Oh man, the specific examples of food partnerships confound me a bit. Pringles and caviar, really?
These partnerships may sound strange, but I think there are clear reasons that food companies are making such moves. They are trying to target young people with something new.
Especially if it is visually interesting and Instagrammable or if it can lead to a hot take in a TikTok!
Our September-October survey drives home why food giants would be more willing to take risks to target Generation Z and younger Millennials. These consumers are more open to influences in trying new foods compared to other age groups.
Members of Generation Z are more likely to say that they are strongly impacted by social media posts, influencer/blogger buzz, and general novelty. Strange partnerships like this get more attention than obvious matchups, particularly with Gen Z.
Gen Z is also an up-and-coming market. Consumers in this generation are increasing their food spending each year as they age (and as their adult population grows). Food trends are being driven by them more, and this will continue in the future.
As with Millennials, the experience factor is really important to many of these young consumers. Is the product fun, exciting, unique?
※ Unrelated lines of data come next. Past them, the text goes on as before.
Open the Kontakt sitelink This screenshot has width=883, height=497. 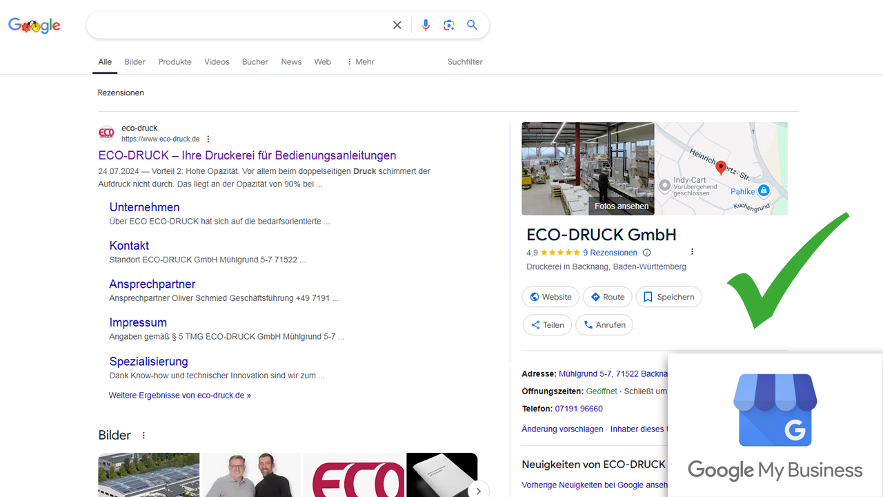tap(129, 246)
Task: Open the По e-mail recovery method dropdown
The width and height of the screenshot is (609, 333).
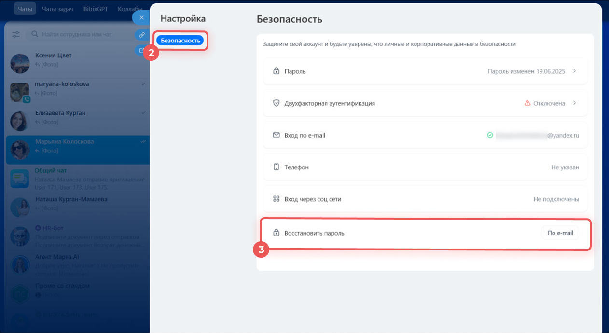Action: 560,233
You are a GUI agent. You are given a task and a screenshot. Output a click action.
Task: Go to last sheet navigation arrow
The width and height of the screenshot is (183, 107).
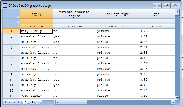coord(19,102)
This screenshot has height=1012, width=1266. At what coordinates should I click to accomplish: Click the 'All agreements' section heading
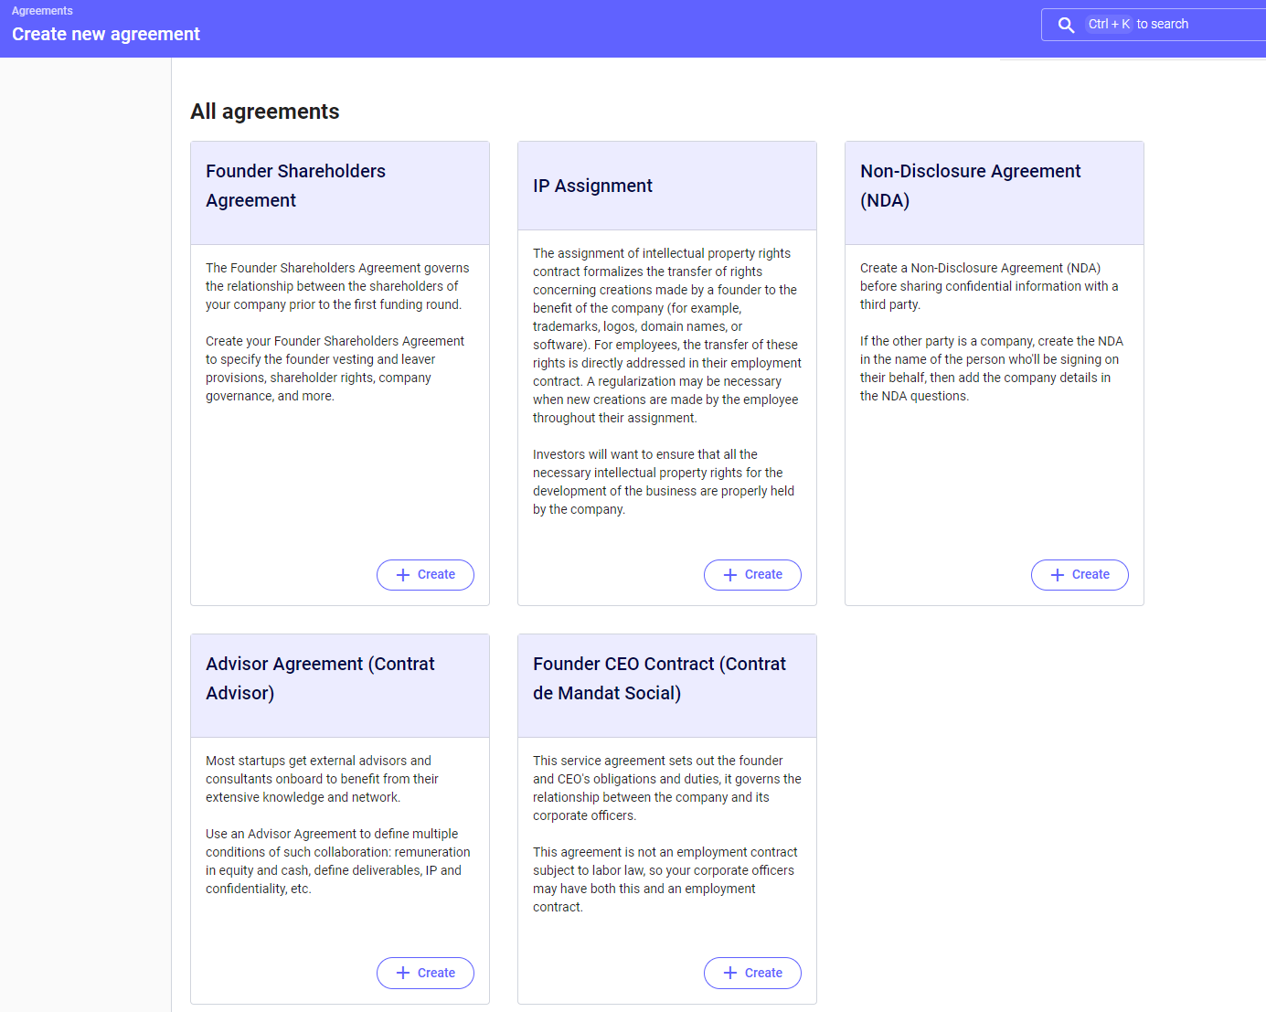[265, 112]
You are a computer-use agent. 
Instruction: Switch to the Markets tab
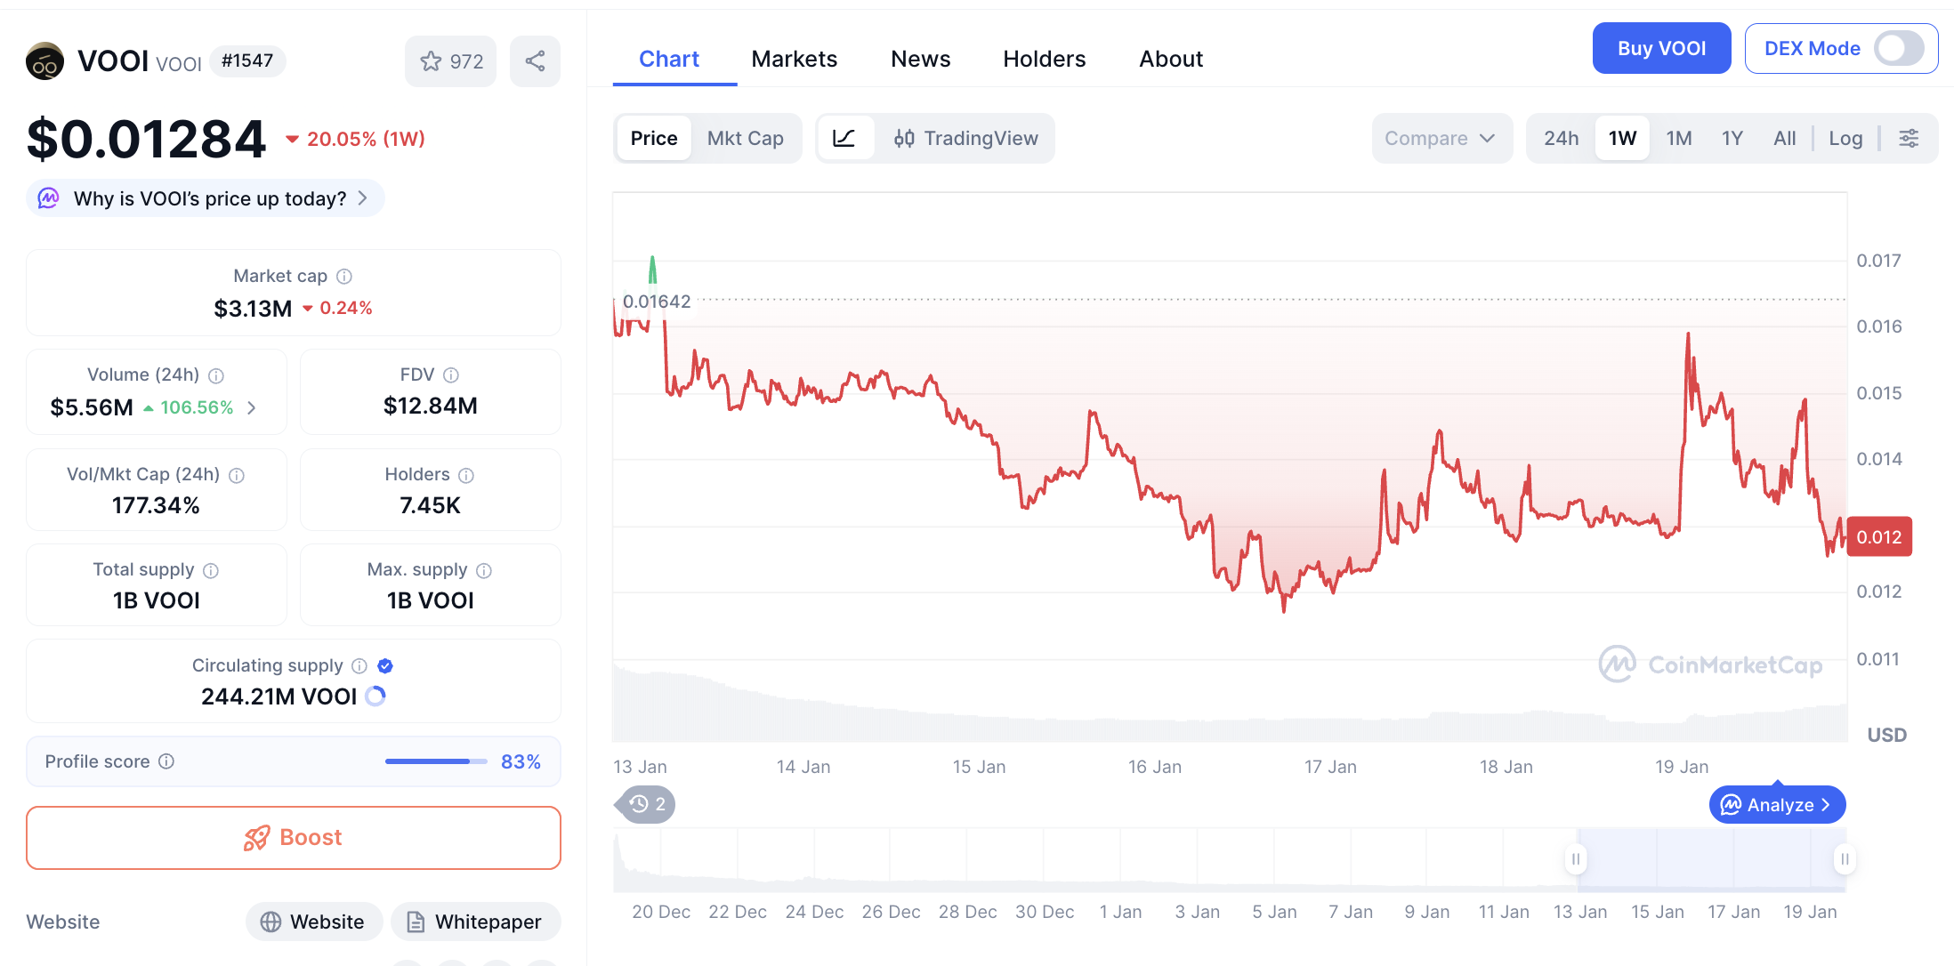click(x=794, y=59)
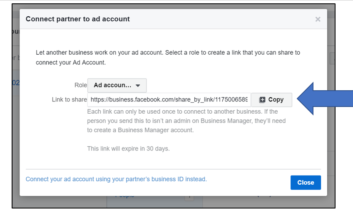Click 'This link will expire in 30 days' text

tap(128, 149)
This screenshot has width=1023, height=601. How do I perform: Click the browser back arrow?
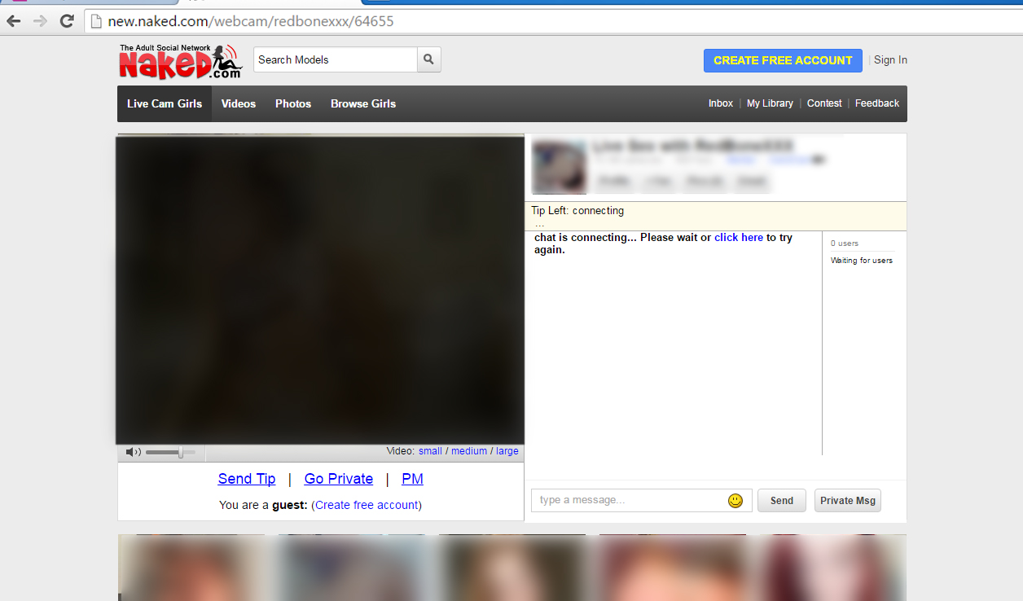[14, 21]
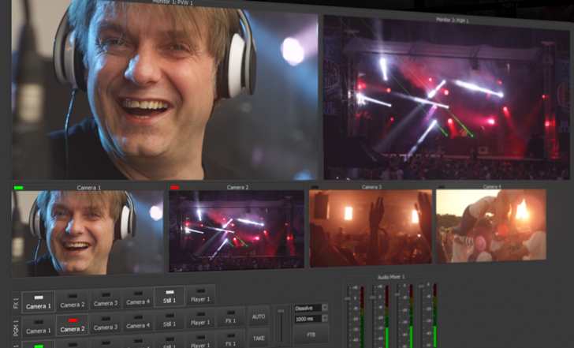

Of course, price and taste is still king. If they can’t afford it or if they don’t like it (and honestly, a surprising or shocked reaction is sometimes the point) they won’t return to buy more of the core products.
And that’s ultimately the goal, right? Not to get people to buy more of that particular limited time offering combo… but to see the brands in a new light, to give them a reason to buy more often or explore more items in the brand line, and to open core customers to a related product.